I was an avid squash player and one day I hurt my back pretty badly. What was my decision here? There is no decision to be made. If I am functionally incapable of playing, then I cannot play until I am medically cleared to safely play. Some would say I should suck it up or power through it. That would be the ego talking. It is a separate choice to relinquish your captain’s chair to your ego or not.
For clarity, I like to use the 3Rs:
Reflex – As the name implies, something that occurs immediately as a result of the situation. “Rebound” or “reflection” also work nicely and maintain the same alliterative fun, like a billiard ball bouncing off a bank (oooh, that was alliterative fun too). If you place your hand on a hot stove your reflex is to remove it. If a ball is sailing toward your face your reflex is to avoid it or brace for impact. No thought is required, a reflex is what occurs by universal determination automatically.
Reaction – Stems from a cause but unlike a reflex is a learned response. When my kid was young and barfed all over me I would adeptly sop up the puke from my child and ensure he was okay and then attended to the smelly mess on me. No emotion, no revulsion, just mechanical puke attendance. If someone random walks over and barfs on you, by contrast, this is disgusting and you will not be calm. You will totally wig out. In both cases you will react with an understanding (the baby needs to be okay and then I need to restore hygiene or, I may need to right a situation and then I need to restore hygiene). The only difference is your state of mind in an otherwise mechanical set of steps you now must complete given what transpired.
Response – The whole shebang, where something (a decision point) has come to be and you need to consider your best course of action out of several options before it is acted out. Your neighbour is parking partially in your driveway. Your partner wants to get a tattoo. You are contemplating getting a puppy. Here is where you’ve got the most latitude to exercise your free will and not just react automatically to things.
Why does this distinction matter? Many people misattribute decisions to others that are not decisions, they are reactions, or natural consequences of their actions.
“Why did you decide to fire me?” “I didn’t decide to fire you, you punched your fellow employee and cannot remain employed here.”
“Why did you decide not to admit to your ballet school?” “I didn’t decide to reject you, your lack of ballet ability determined this outcome in advance.”
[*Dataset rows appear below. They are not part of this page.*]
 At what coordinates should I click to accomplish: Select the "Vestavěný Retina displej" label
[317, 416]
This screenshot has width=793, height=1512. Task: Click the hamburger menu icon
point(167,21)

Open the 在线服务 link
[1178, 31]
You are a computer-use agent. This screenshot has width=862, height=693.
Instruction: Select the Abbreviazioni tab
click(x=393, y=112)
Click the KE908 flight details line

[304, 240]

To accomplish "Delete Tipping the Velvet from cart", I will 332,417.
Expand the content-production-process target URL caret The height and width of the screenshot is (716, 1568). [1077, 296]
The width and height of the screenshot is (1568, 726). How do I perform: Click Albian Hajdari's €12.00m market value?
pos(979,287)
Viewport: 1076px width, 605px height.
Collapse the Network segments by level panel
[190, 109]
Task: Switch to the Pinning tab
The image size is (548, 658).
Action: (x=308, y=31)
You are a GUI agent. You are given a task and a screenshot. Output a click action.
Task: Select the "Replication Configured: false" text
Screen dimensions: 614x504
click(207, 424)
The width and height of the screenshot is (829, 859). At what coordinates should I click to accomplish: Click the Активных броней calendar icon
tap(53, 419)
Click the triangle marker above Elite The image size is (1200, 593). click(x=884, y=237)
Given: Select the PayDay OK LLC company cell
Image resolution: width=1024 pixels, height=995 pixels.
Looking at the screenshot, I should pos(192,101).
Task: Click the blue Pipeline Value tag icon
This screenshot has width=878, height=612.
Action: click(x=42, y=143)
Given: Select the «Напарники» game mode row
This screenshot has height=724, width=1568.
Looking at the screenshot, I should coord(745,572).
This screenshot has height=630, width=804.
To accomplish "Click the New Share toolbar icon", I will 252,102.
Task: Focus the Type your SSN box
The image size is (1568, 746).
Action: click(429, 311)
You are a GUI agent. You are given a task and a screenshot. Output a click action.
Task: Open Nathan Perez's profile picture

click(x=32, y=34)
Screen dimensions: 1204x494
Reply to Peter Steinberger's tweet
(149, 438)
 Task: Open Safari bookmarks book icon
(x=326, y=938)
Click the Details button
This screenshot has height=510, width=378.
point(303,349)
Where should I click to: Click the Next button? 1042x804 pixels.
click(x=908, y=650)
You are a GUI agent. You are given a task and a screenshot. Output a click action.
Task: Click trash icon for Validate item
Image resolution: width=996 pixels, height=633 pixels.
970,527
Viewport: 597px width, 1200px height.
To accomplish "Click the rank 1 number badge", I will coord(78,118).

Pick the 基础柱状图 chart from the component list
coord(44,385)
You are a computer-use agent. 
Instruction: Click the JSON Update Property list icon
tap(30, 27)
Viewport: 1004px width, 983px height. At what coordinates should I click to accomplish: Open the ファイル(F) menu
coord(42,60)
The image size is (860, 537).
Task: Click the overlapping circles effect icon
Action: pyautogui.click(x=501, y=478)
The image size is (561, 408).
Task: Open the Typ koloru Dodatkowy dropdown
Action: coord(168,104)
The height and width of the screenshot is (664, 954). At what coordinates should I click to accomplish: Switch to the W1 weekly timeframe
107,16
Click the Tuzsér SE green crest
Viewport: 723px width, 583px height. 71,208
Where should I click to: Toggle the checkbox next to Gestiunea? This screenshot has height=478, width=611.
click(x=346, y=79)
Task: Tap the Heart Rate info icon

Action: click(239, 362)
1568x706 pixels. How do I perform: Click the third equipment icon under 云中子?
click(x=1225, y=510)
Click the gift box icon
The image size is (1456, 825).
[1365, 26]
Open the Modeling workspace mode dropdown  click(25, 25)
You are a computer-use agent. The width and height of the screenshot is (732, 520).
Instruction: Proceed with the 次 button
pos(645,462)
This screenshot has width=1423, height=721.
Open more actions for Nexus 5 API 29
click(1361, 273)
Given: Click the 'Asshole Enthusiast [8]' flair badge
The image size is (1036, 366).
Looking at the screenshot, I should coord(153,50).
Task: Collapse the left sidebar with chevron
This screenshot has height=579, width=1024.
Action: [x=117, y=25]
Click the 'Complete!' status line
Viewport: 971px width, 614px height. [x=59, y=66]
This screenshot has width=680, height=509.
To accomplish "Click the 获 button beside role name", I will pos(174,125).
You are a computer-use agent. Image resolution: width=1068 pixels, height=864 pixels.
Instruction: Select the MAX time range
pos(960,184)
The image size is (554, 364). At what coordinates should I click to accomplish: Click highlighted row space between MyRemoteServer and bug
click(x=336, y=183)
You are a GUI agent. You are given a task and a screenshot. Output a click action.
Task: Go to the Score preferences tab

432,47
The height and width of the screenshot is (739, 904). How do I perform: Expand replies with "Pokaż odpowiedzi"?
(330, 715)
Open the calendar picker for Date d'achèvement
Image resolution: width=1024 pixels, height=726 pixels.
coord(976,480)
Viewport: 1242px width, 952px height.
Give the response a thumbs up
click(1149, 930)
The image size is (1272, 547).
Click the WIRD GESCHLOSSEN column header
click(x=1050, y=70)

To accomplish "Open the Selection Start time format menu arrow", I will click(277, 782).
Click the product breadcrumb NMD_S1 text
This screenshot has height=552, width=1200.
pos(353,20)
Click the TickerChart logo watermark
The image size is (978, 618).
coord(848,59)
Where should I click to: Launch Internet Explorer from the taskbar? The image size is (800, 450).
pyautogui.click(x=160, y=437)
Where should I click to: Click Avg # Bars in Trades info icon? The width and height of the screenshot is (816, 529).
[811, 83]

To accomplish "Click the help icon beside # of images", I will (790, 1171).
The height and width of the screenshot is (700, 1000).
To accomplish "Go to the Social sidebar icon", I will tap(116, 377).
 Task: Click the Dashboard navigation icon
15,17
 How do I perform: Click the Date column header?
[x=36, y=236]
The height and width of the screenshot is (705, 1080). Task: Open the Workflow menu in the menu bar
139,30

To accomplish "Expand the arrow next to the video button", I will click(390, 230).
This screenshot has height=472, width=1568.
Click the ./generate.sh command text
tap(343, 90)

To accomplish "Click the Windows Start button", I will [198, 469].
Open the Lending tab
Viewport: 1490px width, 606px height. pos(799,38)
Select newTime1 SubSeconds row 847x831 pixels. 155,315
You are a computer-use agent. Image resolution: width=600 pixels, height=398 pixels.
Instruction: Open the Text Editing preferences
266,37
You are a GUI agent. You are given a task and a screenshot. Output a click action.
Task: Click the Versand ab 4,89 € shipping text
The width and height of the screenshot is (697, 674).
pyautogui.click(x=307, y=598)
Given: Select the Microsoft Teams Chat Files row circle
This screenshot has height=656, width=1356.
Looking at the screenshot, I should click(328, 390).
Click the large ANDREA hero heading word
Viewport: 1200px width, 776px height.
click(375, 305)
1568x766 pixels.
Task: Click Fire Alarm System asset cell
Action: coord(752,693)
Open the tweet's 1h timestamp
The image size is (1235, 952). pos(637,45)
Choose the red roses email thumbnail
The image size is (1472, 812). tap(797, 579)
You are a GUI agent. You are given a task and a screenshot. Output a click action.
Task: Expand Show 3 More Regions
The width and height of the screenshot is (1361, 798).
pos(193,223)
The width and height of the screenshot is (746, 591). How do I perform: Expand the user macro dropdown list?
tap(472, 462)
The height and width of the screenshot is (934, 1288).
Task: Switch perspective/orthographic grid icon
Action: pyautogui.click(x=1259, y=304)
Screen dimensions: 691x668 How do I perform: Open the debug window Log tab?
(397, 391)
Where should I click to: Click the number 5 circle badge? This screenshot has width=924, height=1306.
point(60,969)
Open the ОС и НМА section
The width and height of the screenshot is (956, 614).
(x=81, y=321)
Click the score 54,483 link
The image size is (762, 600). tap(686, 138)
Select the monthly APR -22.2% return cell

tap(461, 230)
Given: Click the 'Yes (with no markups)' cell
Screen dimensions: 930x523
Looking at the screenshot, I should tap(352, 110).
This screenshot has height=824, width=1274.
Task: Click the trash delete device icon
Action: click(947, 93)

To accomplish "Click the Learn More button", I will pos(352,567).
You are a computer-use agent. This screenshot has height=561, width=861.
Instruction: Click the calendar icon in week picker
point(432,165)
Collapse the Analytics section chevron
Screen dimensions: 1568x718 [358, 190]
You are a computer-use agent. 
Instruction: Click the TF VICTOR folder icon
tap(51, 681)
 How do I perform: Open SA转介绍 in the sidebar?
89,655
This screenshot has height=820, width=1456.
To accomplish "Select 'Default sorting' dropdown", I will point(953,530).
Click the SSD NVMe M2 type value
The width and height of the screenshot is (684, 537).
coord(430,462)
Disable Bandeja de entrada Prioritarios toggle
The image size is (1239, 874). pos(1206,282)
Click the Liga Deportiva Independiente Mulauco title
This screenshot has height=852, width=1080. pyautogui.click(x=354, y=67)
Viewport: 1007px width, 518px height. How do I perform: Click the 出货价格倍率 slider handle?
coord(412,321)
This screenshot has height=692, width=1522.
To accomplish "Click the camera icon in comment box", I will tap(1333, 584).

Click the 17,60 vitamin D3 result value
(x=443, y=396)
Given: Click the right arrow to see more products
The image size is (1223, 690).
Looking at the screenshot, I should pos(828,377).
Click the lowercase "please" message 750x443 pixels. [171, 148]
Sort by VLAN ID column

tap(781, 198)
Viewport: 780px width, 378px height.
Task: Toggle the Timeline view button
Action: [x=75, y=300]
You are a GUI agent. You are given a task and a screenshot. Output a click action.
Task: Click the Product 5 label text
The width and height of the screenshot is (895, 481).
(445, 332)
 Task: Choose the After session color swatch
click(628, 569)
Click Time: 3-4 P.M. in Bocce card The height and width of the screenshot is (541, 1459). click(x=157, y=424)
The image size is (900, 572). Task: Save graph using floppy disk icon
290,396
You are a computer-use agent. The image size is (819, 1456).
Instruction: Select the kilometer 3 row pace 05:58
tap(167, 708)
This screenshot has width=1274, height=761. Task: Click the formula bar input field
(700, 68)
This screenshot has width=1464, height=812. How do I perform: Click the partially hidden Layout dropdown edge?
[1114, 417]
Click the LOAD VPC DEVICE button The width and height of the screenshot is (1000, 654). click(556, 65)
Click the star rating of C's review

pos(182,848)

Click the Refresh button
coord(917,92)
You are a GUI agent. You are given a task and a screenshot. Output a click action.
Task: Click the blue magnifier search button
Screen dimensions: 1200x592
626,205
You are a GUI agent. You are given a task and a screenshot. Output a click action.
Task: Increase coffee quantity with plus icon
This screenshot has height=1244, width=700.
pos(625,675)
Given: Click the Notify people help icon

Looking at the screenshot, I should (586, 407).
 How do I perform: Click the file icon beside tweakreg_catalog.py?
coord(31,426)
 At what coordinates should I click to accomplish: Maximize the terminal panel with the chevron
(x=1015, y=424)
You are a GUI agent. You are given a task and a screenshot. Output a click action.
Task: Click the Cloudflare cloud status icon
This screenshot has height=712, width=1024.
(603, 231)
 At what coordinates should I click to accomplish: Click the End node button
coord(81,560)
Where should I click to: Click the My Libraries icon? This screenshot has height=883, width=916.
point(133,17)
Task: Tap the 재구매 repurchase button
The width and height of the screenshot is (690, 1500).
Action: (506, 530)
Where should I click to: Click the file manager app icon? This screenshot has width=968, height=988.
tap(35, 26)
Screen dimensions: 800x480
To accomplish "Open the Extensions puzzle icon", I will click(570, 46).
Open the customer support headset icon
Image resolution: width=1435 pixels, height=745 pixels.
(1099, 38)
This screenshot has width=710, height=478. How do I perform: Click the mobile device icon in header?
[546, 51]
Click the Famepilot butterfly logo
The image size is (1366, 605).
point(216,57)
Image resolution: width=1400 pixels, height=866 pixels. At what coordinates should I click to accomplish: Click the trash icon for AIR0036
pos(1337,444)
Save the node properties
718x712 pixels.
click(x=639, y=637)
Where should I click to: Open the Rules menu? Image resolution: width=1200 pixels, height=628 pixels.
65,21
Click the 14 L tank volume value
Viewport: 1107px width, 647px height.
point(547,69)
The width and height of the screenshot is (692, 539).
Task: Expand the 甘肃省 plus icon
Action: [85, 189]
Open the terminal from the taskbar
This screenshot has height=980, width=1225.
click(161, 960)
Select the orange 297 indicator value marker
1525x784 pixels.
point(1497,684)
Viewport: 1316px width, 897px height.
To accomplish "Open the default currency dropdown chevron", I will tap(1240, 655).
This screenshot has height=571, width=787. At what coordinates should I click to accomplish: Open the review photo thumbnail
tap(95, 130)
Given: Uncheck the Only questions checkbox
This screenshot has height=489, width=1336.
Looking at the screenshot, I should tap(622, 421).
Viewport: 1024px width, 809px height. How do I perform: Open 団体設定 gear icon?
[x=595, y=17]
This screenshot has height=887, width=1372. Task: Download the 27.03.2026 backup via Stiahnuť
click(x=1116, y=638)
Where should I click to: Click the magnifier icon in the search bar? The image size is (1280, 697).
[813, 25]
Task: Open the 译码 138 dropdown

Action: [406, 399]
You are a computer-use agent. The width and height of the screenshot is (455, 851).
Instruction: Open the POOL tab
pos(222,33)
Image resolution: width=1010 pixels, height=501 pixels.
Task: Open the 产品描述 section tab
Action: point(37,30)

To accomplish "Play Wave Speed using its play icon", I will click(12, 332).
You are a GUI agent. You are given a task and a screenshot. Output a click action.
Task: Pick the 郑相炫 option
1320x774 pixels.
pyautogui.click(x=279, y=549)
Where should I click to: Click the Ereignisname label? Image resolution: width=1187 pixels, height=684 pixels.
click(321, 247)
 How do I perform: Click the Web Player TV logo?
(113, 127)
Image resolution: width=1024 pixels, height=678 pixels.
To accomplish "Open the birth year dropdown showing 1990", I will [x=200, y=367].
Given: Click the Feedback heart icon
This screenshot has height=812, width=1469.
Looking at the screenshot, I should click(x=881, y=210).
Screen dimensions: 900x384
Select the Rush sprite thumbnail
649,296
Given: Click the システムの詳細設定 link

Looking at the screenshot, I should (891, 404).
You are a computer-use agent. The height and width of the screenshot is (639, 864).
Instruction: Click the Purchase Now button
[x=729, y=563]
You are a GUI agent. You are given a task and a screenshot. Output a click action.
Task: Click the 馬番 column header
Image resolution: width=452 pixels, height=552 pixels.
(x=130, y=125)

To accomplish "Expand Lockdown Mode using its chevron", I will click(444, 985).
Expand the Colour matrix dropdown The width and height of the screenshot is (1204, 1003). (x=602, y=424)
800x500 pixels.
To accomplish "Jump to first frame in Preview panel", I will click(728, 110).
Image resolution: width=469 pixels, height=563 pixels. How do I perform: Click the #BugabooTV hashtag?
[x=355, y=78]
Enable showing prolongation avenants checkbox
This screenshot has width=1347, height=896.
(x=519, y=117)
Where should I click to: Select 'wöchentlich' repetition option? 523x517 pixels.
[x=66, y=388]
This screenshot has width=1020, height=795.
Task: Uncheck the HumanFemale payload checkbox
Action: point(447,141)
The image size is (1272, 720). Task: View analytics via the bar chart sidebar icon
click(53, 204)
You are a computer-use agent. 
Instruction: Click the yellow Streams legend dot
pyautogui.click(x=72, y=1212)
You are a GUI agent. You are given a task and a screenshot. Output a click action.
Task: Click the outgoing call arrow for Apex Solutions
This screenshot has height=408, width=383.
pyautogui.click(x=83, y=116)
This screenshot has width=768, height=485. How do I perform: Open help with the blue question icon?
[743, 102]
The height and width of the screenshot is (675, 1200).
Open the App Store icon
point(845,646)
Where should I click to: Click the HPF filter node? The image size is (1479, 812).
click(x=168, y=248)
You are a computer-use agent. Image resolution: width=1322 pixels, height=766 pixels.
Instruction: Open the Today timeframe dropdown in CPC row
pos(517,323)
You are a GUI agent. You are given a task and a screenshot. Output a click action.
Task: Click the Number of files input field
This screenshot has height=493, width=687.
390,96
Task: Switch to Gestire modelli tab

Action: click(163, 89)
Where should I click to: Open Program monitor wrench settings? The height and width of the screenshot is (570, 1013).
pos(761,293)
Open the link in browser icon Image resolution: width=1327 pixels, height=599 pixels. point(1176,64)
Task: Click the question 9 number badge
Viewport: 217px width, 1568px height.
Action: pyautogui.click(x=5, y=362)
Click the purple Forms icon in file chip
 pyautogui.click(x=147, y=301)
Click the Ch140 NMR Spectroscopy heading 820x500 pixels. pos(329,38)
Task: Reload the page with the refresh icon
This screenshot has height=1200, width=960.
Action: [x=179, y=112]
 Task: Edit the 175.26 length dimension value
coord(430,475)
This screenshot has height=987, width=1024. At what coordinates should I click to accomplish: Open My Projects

“Why did you decide we can’t be in a relationship?” “When you chose to be abusive you chose to not have a relationship.”
These are reactions, not responses, in my parlance. The outcome was predictable and therefore a decision (response) was not needed nor made, reactions play out natural consequences.
Some folks intervene where reactions should flow. Instead of being in the world to find their way, sometimes parents fund their adult children in lives they have not built. Or in a bad relationship, one party absorbs a lot of unpleasantness to avoid admitting that the relationship should end. These choices distort reality and create unnatural circumstances that carry all sorts of downstream repercussions.
Distortions can take place in both reactions and responses, the latter being not so uncommon, and in fact much of society is structured to influence the decisions of others as commonplace. We cannot possibly cover how to make good decisions, but from a spiritual standpoint, being yourself is always a formula for authenticity, which ain’t too shabby as an outcome.